Please repeat the part of the listing that opens with the line containing "will [x=611, y=322]." and runs through the end of the listing.

____ Given records

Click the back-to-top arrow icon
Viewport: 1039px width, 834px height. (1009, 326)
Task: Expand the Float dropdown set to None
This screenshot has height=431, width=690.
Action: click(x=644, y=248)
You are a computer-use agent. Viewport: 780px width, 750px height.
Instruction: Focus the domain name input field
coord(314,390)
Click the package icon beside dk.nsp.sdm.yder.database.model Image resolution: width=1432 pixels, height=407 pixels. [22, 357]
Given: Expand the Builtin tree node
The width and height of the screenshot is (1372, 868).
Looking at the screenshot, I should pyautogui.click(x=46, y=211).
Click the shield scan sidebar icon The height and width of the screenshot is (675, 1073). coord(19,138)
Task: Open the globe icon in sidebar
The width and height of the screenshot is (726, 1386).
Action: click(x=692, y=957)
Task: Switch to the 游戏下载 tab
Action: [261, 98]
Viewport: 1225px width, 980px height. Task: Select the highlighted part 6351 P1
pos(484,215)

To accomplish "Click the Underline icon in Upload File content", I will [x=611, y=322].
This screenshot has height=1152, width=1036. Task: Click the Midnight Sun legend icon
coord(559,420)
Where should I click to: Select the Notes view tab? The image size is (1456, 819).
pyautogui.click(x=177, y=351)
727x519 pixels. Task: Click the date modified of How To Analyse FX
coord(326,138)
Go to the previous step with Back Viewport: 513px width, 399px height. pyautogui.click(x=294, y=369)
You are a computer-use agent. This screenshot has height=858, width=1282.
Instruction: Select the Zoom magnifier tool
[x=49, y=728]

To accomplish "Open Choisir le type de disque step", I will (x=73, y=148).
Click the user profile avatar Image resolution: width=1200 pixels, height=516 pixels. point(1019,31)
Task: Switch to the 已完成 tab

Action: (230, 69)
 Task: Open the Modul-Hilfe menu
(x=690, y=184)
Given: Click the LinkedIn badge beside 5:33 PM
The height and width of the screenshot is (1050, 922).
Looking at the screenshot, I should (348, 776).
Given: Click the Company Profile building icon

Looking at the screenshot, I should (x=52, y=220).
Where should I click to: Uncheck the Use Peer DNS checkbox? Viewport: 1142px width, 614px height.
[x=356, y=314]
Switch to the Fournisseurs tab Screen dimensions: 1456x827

________

Answer to this exercise:
To accomplish "Click the Underline icon in Upload File content", I will [x=611, y=322].
This screenshot has height=1152, width=1036. Task: Click the Midnight Sun legend icon
coord(559,420)
Where should I click to: Select the Notes view tab? The image size is (1456, 819).
pyautogui.click(x=177, y=351)
727x519 pixels. Task: Click the date modified of How To Analyse FX
coord(326,138)
Go to the previous step with Back Viewport: 513px width, 399px height. pyautogui.click(x=294, y=369)
You are a computer-use agent. This screenshot has height=858, width=1282.
Instruction: Select the Zoom magnifier tool
[x=49, y=728]

To accomplish "Open Choisir le type de disque step", I will (x=73, y=148).
Click the user profile avatar Image resolution: width=1200 pixels, height=516 pixels. point(1019,31)
Task: Switch to the 已完成 tab

Action: (230, 69)
 Task: Open the Modul-Hilfe menu
(x=690, y=184)
Given: Click the LinkedIn badge beside 5:33 PM
The height and width of the screenshot is (1050, 922).
Looking at the screenshot, I should (348, 776).
Given: Click the Company Profile building icon

Looking at the screenshot, I should (x=52, y=220).
Where should I click to: Uncheck the Use Peer DNS checkbox? Viewport: 1142px width, 614px height.
[x=356, y=314]
Switch to the Fournisseurs tab Screen dimensions: 1456x827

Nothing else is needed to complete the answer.